The Great Egret is a successful heron. It has a large range, successful dispersal behaviour, and broad habitat preference, including an ability to use man-made feeding sites, a broad diet, and locally large populations. Its relatively long legs and neck and slow wading feeding behaviour allow it to feed in deeper water than the medium herons, but when appropriate also in very shallow water, on banks, or even on dry land. However, this apparently diverse approach to feeding habitat, behaviour, and acceptable food disguises a much more narrow and, at times, energy-limited niche. Despite feeding in many types of places, it often uses artificial situations. Despite possessing a large behavioural repertoire, it uses Walk Slowly and Stand techniques nearly all the time. Despite its long prey list, it feeds principally on a small fish and small insects. Feeding on small prey using a restricted feeding repertoire means that it has to capture many items to meet its daily energy demands. To accomplish this end, it feeds for exceptionally long periods during the day. So fundamental is its dependence on small prey that its nesting behaviour is characterized by internestling aggression and the (nearly obligatory) killing of younger chicks (Mock 1985a). Because the abundance and availability of small fish is determined in large part by water conditions, the Great Egret depends on finding feeding spots having appropriate tides or seasonal drying or relatively high productivity (Powell 1987, Kelly et al. 1993, Master et al. 1993, Gruell 1998). If it can defend these sites and feed alone, it does so. When it cannot, it joins other birds in locations of relatively high food availability such as drying marshes and tidal situations.

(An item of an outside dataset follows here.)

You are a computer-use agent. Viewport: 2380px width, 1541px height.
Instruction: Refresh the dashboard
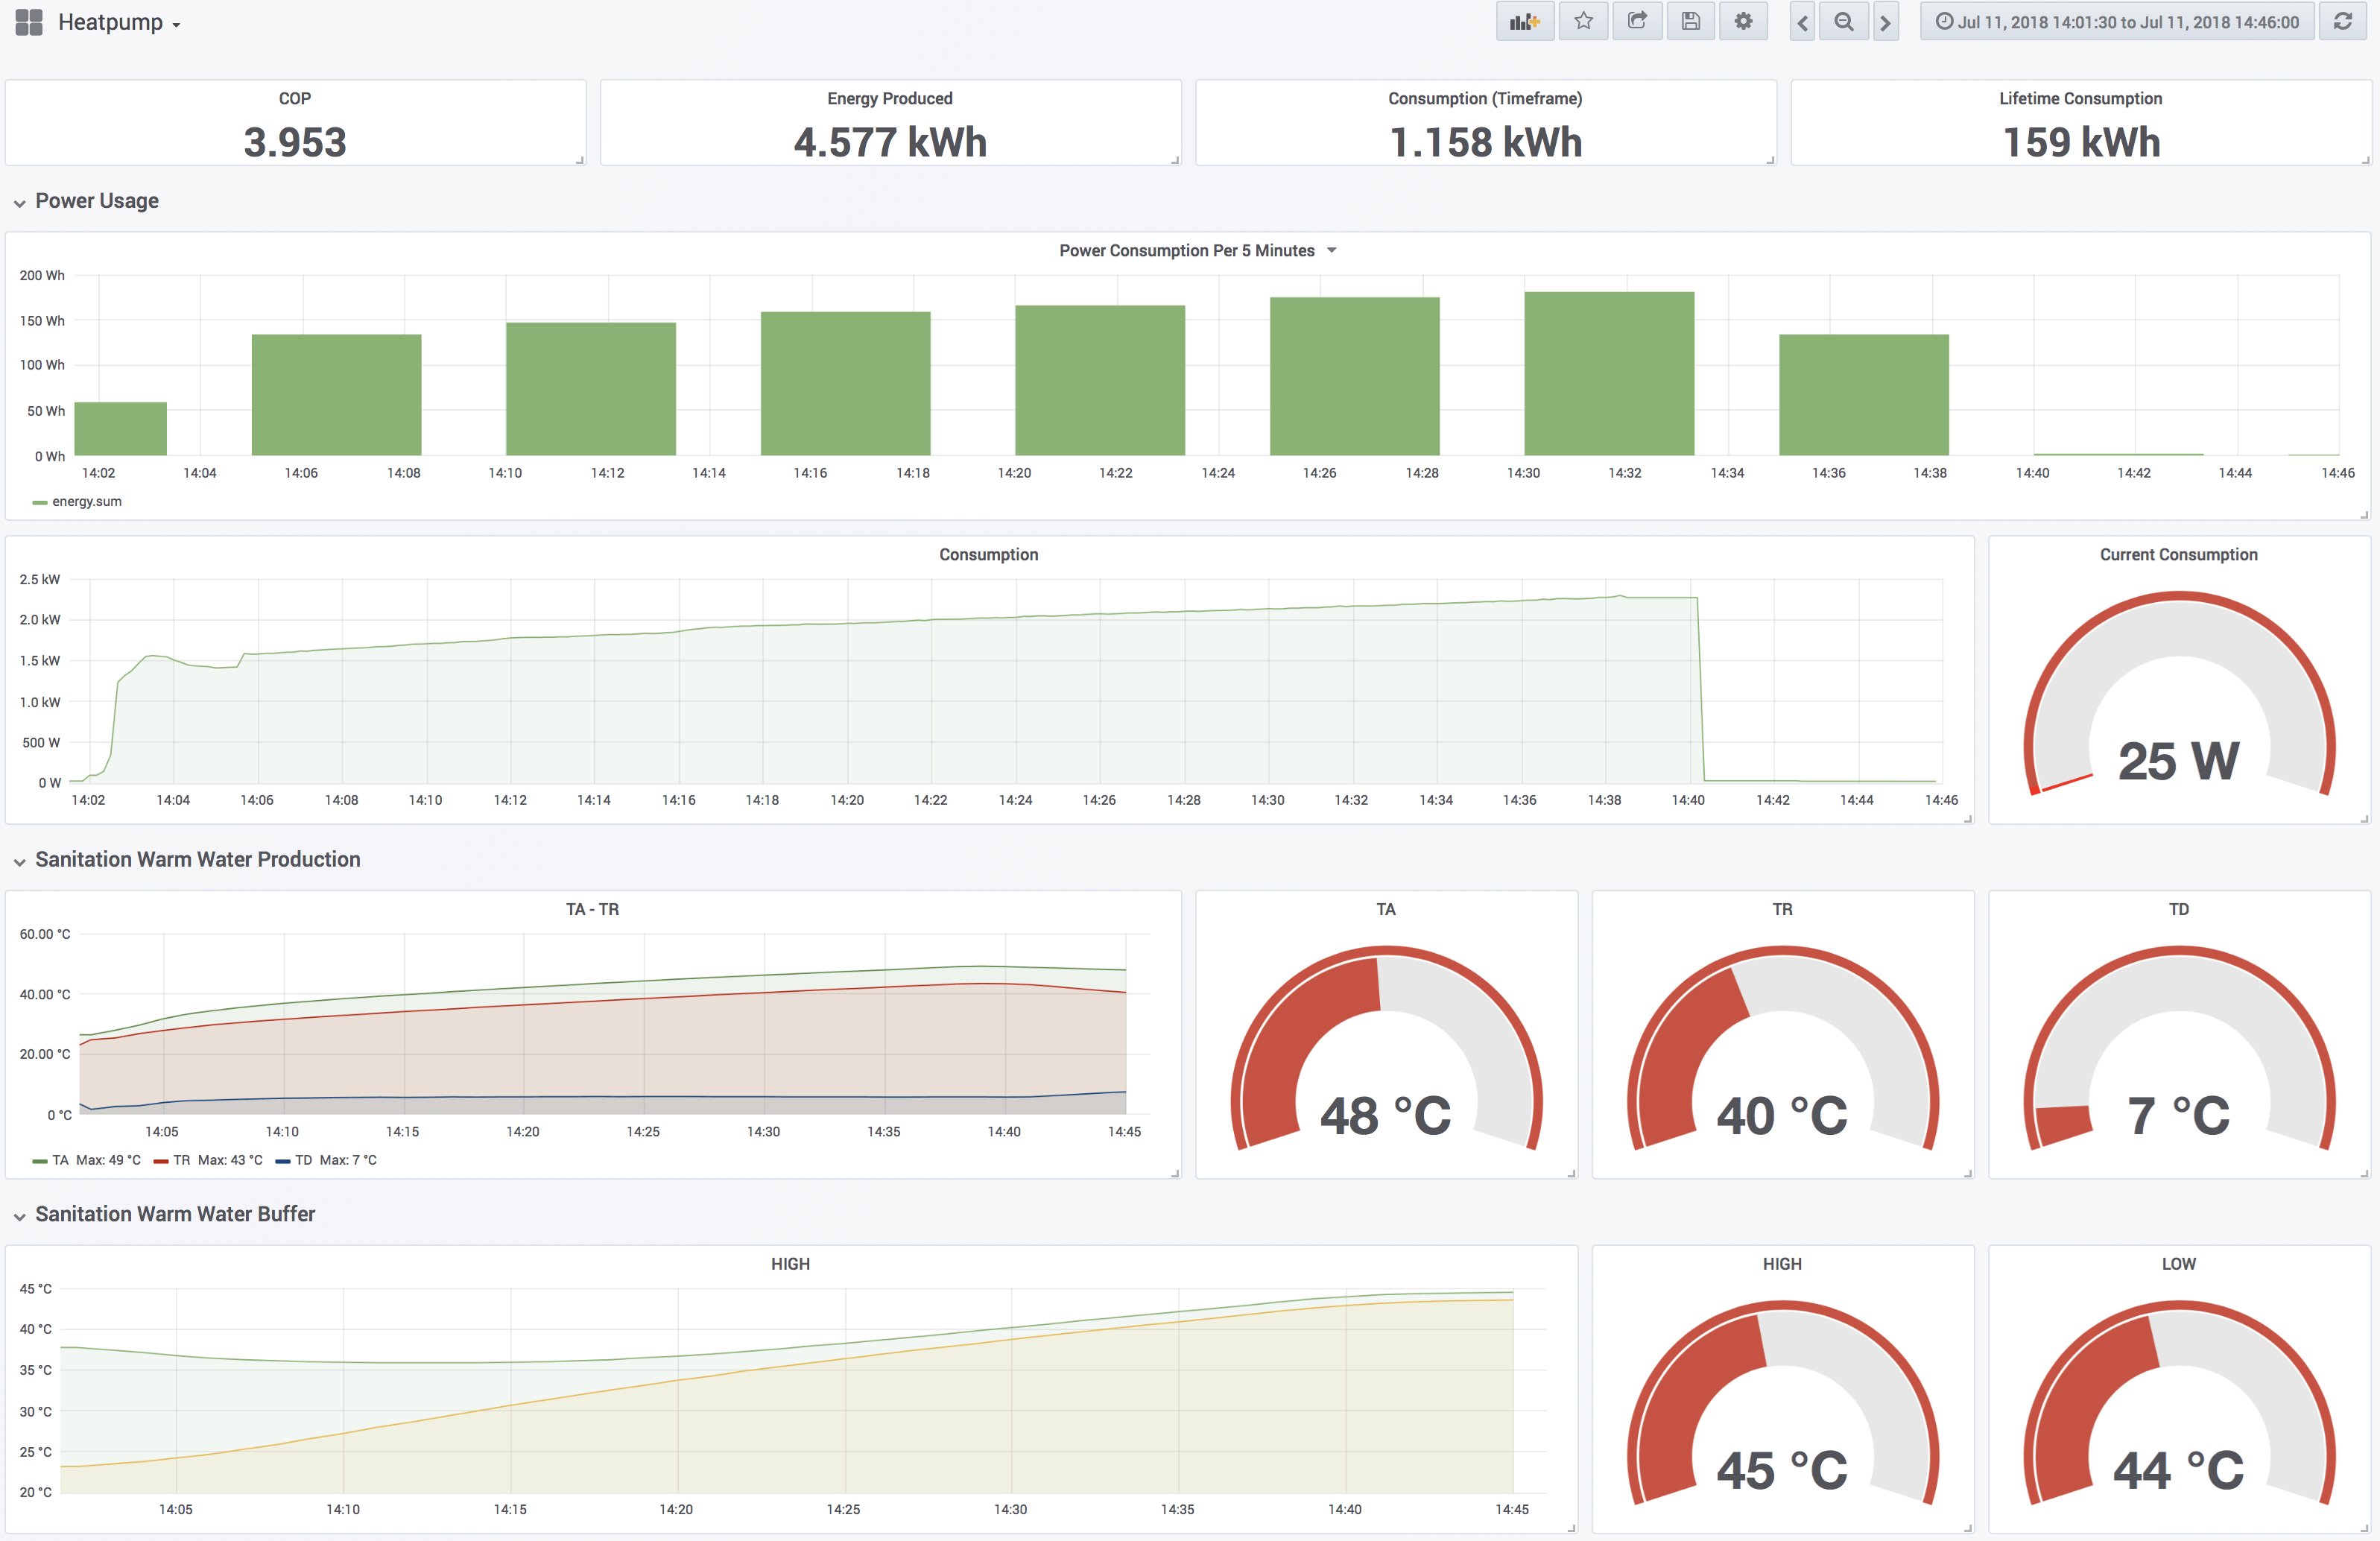[x=2343, y=22]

Despite feeding aggregatively, it seems best adapted to feed alone. Through most of the year, the egret preferentially does so. Even when nesting colonially, it tends to fly to feeding areas alone, choose vacant sites, and land away from other feeding birde (Smith 1995b). Feeding in aggregations does not increase efficiency, decrease capture variability, or increase prey intake, and takes more of its time in aggressive interactions (Wiggins 1991, Master et al. 1993). And it tends to capture even smaller prey in aggregations than alone. It is likely that aggregative feeding takes place because of the high availability of prey and despite the presence of other birds. Its aggressiveness, supplanting, and prey robbing appear to compensate for the flock disrupting the effectiveness of its Wading Stalking feeding behaviour.

While sufficiently successful for most of the year, during nesting the egret experiences a delicate balance between energy needs and its ability to meet these needs. Around mid nesting when there is an energy crisis and the young can easily begin arrested biomass growth that is usually fatal. At this time both parents forage intensively and it is then that brood reduction occurs, thereby determining reproductive performance for the year.